| Carnegie Mellon Today | Feature Stories | > Living Roof

Student Research Blossoms into Living Roof on Hamerschlag Hall

By: Bruce Gerson

Four years ago, three students in Carnegie Mellon’s Sustainable Earth Club looked up and had an idea: replace the deteriorating south wing roof of Hamerschlag Hall with an environmentally friendly green, or living, roof.


While little was known to quantify the advantages of a green roof over a conventional one, the students knew that rooftop gardens conserve energy and preserve the environment.

That idea for a small undergraduate research project—initially conceived by Diane Loviglio (BHA’05), Aria Thomases (CFA’02) and Landis Kauffman (CFA’02)—sits on top of Hamerschlag Hall today.

“This project typifies the fantastic commitment, creativity and collaboration of our students,” said President Jared L. Cohon at a September ceremony celebrating the green roof. “Preserving the environment is a high priority for Carnegie Mellon in education, research and practices, and this project touches on all three of those dimensions.”

After Thomases and Kaufmann graduated in 2002, Loviglio worked with faculty advisor Bob Bingham, Carnegie Mellon’s Green Practices Committee and the university’s Facilities Management Services (FMS) to keep the project moving forward.
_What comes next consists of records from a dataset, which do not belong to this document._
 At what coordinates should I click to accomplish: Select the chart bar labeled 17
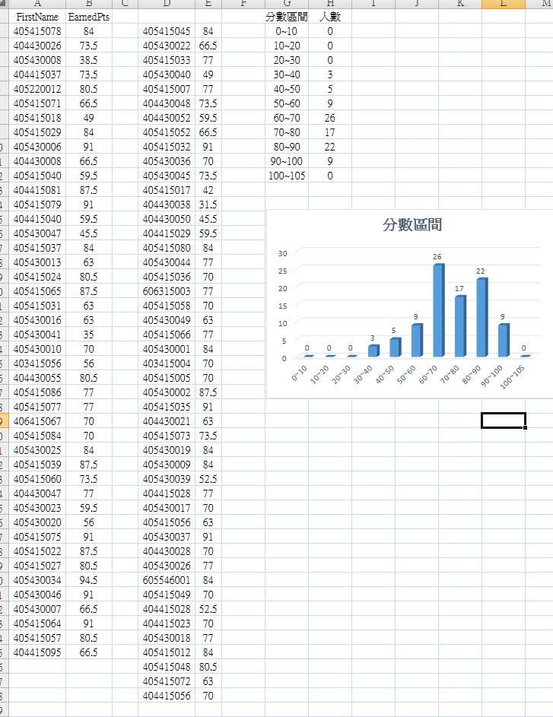[x=459, y=326]
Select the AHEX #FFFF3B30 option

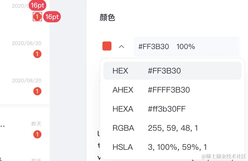[x=172, y=90]
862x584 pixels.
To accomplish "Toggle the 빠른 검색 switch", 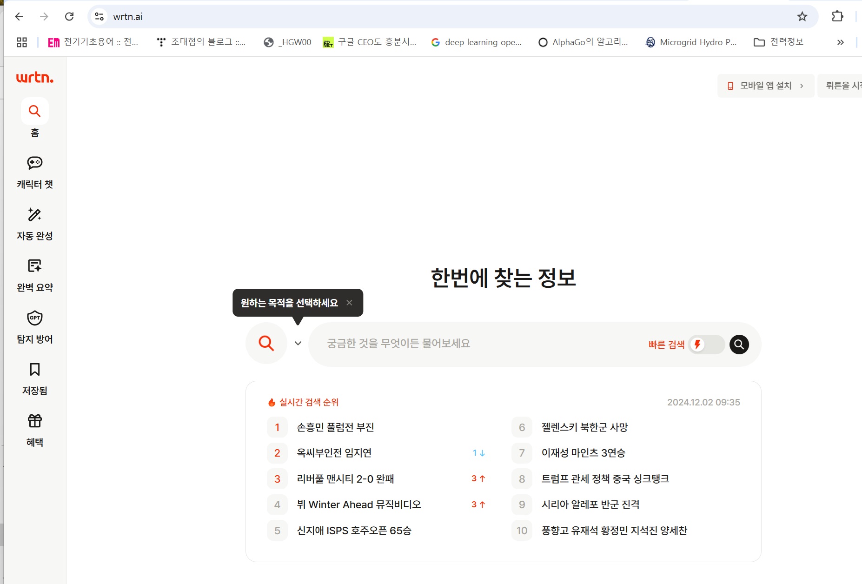I will coord(706,345).
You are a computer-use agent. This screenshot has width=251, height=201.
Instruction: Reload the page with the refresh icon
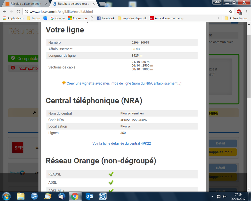tap(18, 12)
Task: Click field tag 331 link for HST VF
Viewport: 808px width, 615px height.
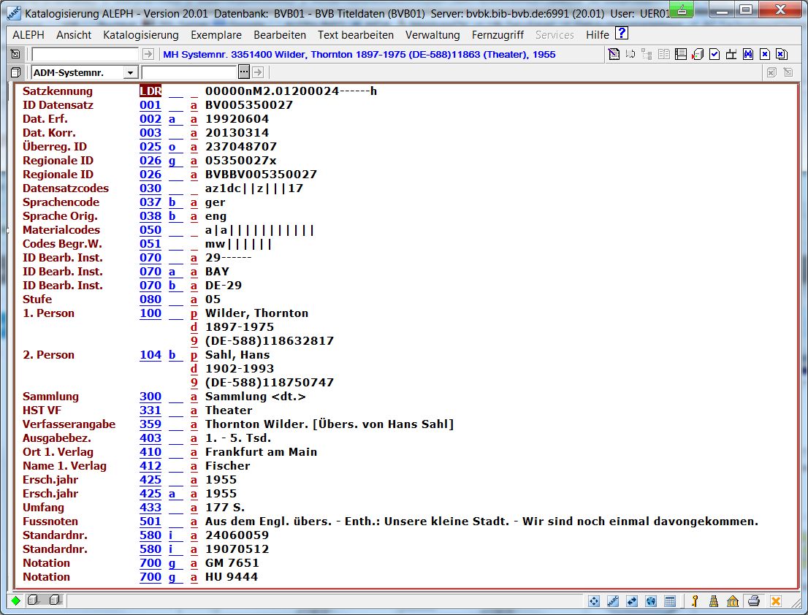Action: (150, 410)
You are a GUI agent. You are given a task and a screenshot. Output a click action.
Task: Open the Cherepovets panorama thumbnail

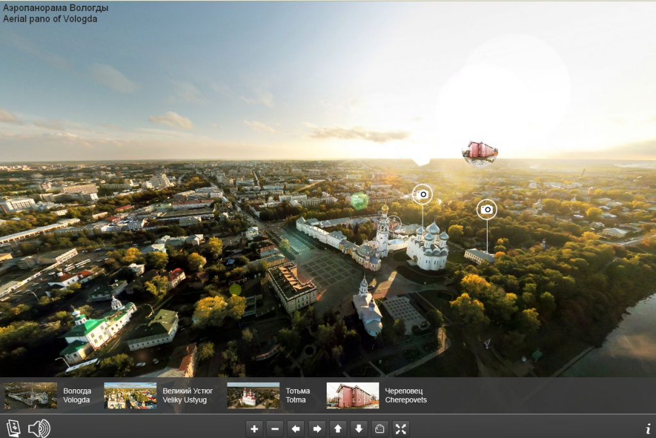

The big boost came late in 2003, when Governor Edward Rendell awarded a $96,750 grant to Carnegie Mellon from the Pennsylvania Energy Harvest program, which supports advanced and renewable energy technologies. A few months later, the project received $25,000 from the 3 Rivers Wet Weather Demonstration Program, an effort to improve storm water management and water quality in Allegheny County.

Art, architecture and engineering students in Bingham’s “Advanced Sculpture” studio class designed the green roof last spring. The design was implemented by W.P. Hickman Systems, Inc., which has installed a number of green roofs across the country, from Seattle to Maryland.

From the bottom up, the living roof consists of a conventional flat roof (concrete, two layers of thermal insulation, two layers of 160-mil torch-applied roof membrane and one layer of 180-mil premium torch-applied membrane) covered by the soil, plants, and water control systems of the living roof (filter fabric, a two-inch layer of gravel, another layer of filter fabric, four inches of specially designed soil, and metal flashing around the perimeter). The top of the green roof includes grasses, perennials, logs and a small rock-bed pond.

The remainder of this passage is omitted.